▸ About this exercise: If a line in the entries includes "button", show that line.

(Extracted data)

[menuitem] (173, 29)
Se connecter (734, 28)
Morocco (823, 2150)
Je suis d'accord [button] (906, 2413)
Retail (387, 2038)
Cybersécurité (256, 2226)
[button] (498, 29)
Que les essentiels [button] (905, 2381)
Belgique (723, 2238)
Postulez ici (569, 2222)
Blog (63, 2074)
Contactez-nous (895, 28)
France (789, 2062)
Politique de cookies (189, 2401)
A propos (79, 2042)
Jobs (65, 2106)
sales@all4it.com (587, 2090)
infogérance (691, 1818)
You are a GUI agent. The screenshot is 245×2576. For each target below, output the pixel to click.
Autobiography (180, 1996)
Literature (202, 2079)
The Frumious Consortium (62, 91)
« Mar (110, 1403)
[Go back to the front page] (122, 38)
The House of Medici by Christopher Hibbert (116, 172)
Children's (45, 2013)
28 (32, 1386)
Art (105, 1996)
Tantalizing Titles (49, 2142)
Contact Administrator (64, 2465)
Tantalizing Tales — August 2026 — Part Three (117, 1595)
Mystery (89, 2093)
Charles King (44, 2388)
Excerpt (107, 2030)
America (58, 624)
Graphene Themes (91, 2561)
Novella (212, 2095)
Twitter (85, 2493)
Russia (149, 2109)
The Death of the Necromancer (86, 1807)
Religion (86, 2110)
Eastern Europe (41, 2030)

(End Extracted data)

▸ Task result:
Je suis d'accord [button] (906, 2413)
[button] (498, 29)
Que les essentiels [button] (905, 2381)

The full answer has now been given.